5. If you are a student, you’ll need a medical.

  • Do not bother with this in the U.S.  They’ll make you do it over again when you get here.
  • Ask the school for the location of the medical office for this physical.  Go to the Chinese location, don’t bother paying extra at the SOS or international clinic.
  • These are not necessary for anyone under 18, and so does not apply to your dependents, but your spouse will need one.
  • The medical clinic folks will listen to your heart, take your blood pressure, examine ears, nose and throat, collect blood, do a chest x-ray and a perform a sonogram.
  • There is no vision, hearing, or nerve testing.  I’m pretty sure they are checking for HIV when they draw your blood.  We watched carefully and they did use new needles.

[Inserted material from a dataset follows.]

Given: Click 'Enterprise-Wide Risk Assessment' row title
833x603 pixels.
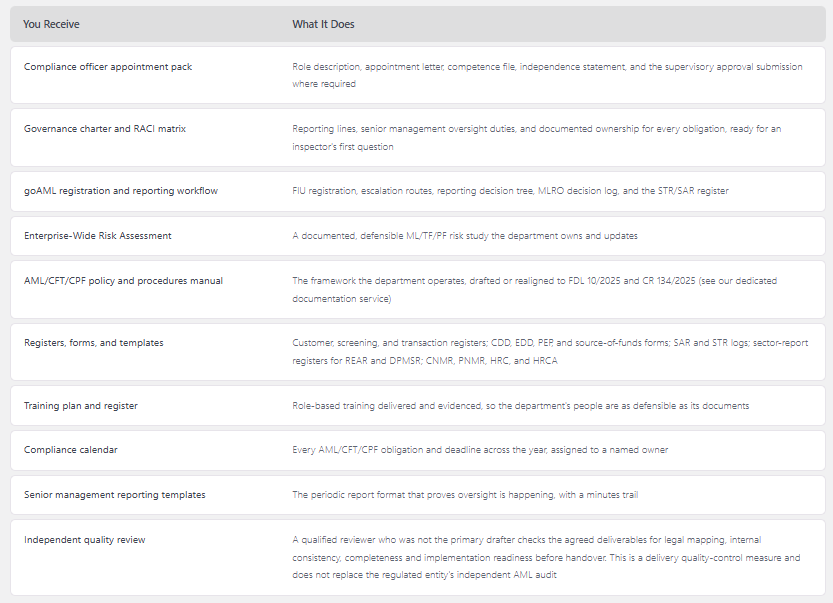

A few days later, you’ll come back and pick up your medicals and receive a copy of your x-ray.  The paper form that you receive is all you need to take for your visa so just take a gander at your x-ray for fun, and then file it away somewhere.

6. Money.  Ask your school exactly how much this will cost and bring the cash with you to the Exit Entry Office.  The visa office does not take Visa or Mastercard or even China’s Union Pay.  Sorry folks! The prices for visas at the time of this writing are Y800 for student visas and Y955  for 1 year multiple-entry L visas.   BTW, you can also leave the country and return on a student visa without worry.

Other steps you may consider:

One of the things we started doing in Mongolia and have continued here, is scanning in high-resolution color copies of all of our documents.  We haven’t needed the copies yet, but it would be a fantastic back up incase your originals were lost or stolen.

Another valuable tool we have been using is an expandable folder.We have found this to be the perfect way to keep everyones paperwork organized and in one place.  We were able to find plastic sleeves that fit our passports and social security cards perfectly, and after labeling a section for each family member, we used double sided tape to attach the sleeves to the inside of the folder.  Each person has their passport and their social security card attached to the front of their section, and their Chinese passports attached to the back of their section.  We have more sections than family members, so we also keep our rental information, school papers, etc. in their own section.  The folder has a special place in our home that is out of site, but that can also be easily accessed in an emergency.

Adoptive Families & Long Term Travel

My recommendation is to try and get a multiple entry 90 day visa so that all you need to do is leave the country and then return.  This is save you money and time waiting for a new visa.  Most people can get the 1 year multiple entry visa, but returning Chinese citizens can get a 2 year multiple entry visa.